I guess the question is what will I do with myself when there is nothing to do. I’m taking a rest from other people’s blogs. A week-long rest from reading about other people, with other lives, with things that I want or don’t want, a break from the weird anonymous world of lurking. It’s only been one day, not even, and I’m already climbing the walls, so to speak, of my cube. Drawing bull after bull after bull.

Don’t get me wrong. Absorption is good. It has its time and place. But since I’ve gotten a 9 to 5, I spend quite a bit of daylight looking at blogs. Because they are a quick break. Because they are better for me than a Diet Coke, because I can surf the internet and eat chocolate at the same time.
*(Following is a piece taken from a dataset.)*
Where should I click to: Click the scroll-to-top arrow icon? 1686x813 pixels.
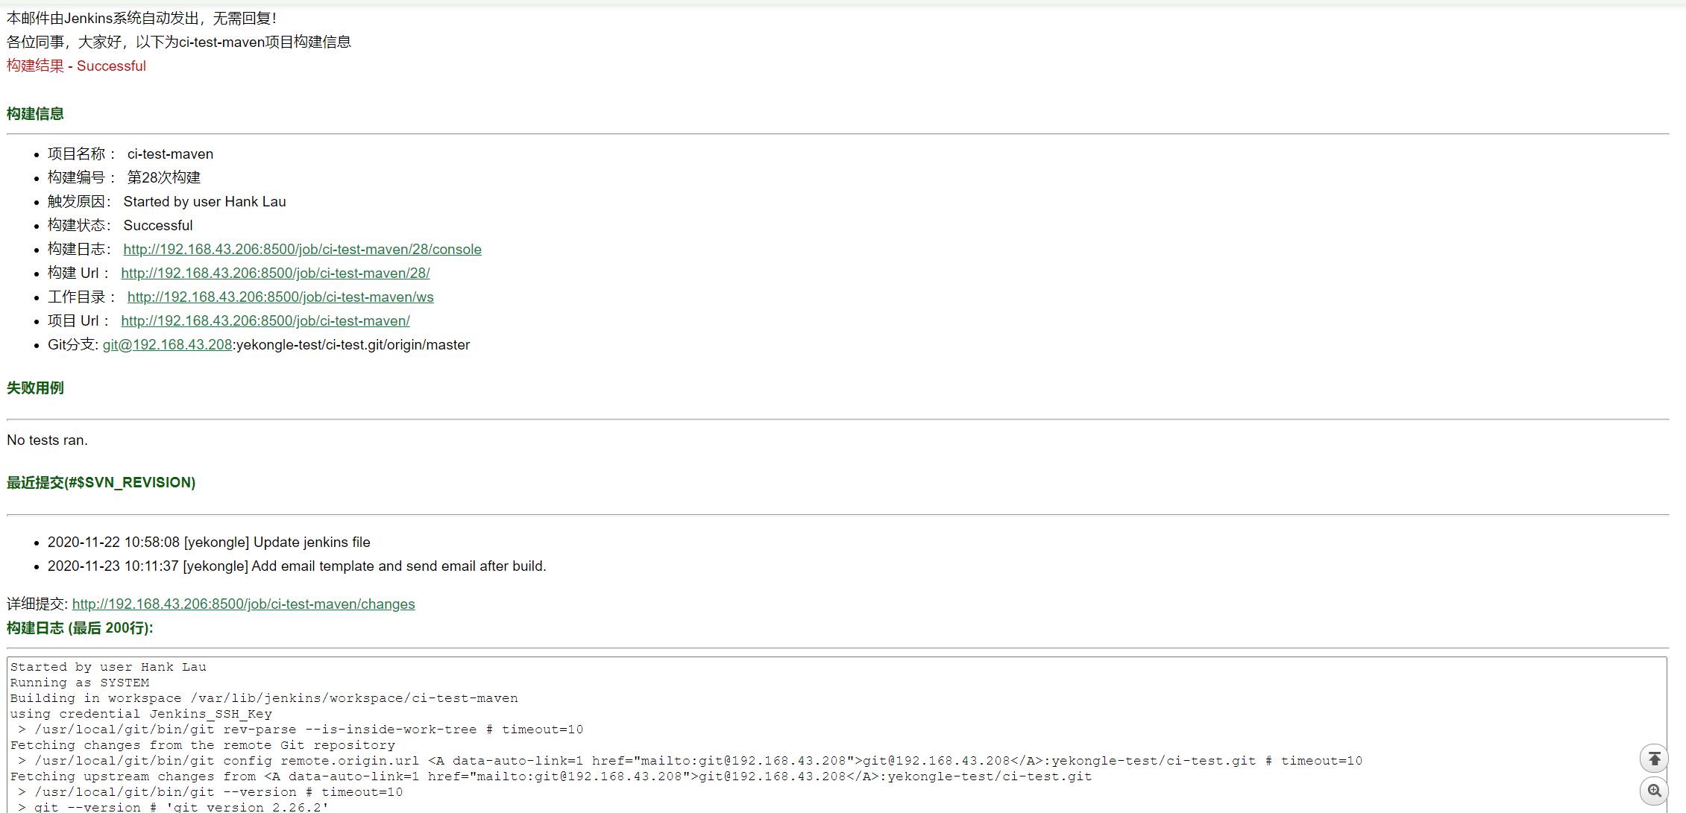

This is a test for me, a test to see what I’ll do with time, confined time but time nonetheless. (It’s also just a way to differentiate a week. To interject some sort of different-ness to the 9 to 5 routine.) Because blogs are, in some respects, not far from TV. They are a way of feeling like you’re doing just because you are watching someone else do. The question is what will I do when there is nothing to watch.

I read a quote not too long ago; I’m sure on one of my marathon blog wanders. “Never hope more than you work.” I google it now (I’m allowed to google) and find that Rita Mae Brown said it. It’s been ringing in my head since I read it. That’s what I do when I read blogs. I read about people at home, in their art studios, in their sewing rooms, and they’re making things. And I read and I read thinking “I’ll do that…and I’ll do that.” And I don’t. And at the end of the day I’ve hoped more than I worked –albeit not the work I do for money but the work I do simply because I am in this world and taking up space.

The other day RT said we live in a world where if you don’t have a blog you don’t quite exist. He didn’t quite mean it, and I don’t quite believe it, but it is a weird world. Where everyone can have a say. Everyone can have a presence. Anyone can start a conversation.